Exercise details: Filter the listing and keep only the lines with the word "Expand".

#### Extracted entries ####

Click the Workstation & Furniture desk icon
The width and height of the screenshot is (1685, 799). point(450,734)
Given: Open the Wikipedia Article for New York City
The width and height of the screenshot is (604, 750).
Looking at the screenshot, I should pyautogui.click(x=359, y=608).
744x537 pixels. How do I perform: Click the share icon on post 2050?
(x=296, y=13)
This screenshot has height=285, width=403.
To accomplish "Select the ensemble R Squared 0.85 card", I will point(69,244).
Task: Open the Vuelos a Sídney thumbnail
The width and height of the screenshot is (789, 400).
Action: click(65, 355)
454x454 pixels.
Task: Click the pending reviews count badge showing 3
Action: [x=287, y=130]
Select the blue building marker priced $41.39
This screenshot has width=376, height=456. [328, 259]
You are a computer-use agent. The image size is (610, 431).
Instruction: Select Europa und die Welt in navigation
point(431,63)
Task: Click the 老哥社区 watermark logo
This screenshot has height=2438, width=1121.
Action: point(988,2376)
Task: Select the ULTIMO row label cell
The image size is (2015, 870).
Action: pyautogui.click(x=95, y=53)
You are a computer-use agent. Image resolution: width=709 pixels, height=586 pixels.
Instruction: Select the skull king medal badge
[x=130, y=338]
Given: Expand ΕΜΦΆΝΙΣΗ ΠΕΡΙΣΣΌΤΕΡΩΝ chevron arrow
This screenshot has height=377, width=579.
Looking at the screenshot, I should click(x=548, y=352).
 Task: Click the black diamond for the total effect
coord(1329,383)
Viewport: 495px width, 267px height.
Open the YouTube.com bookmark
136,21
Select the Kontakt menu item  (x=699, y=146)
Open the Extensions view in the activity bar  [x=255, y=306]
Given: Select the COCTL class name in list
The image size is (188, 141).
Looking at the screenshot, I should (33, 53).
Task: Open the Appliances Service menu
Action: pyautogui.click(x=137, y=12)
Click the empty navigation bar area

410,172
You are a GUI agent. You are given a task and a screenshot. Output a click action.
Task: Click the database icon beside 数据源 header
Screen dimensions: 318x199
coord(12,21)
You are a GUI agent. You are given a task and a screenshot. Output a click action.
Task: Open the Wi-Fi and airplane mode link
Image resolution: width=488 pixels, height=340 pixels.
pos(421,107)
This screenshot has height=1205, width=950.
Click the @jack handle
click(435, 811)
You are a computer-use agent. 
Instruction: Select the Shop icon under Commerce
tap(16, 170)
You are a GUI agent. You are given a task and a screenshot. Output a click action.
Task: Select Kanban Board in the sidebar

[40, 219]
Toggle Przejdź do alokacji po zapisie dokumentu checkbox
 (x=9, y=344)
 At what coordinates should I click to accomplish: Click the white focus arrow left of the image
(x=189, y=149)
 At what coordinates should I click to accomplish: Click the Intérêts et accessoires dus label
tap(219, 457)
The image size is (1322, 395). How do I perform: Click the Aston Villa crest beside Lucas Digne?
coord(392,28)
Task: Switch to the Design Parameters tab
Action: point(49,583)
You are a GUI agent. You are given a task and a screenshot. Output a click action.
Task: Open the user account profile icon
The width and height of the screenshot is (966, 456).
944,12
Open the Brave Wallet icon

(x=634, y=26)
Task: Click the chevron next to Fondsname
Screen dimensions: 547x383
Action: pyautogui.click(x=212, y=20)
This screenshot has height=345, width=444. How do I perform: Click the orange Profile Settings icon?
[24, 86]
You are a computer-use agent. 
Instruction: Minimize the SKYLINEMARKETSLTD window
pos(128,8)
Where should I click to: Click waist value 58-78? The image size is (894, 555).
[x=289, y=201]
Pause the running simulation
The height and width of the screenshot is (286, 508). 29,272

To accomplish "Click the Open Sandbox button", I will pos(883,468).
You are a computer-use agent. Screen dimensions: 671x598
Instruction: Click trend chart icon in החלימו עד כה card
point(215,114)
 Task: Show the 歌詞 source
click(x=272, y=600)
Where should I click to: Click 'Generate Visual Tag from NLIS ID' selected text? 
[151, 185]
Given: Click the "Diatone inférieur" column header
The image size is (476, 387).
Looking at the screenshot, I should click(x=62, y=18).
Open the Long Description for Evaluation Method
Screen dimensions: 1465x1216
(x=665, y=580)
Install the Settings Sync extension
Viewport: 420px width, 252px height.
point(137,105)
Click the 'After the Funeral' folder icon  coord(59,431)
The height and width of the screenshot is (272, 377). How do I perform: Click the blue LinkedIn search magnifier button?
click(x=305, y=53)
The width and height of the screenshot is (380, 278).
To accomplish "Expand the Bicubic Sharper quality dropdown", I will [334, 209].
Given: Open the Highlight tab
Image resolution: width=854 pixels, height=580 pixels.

####

Reply to the exercise:
Given: Expand ΕΜΦΆΝΙΣΗ ΠΕΡΙΣΣΌΤΕΡΩΝ chevron arrow
To accomplish "Expand the Bicubic Sharper quality dropdown", I will [334, 209].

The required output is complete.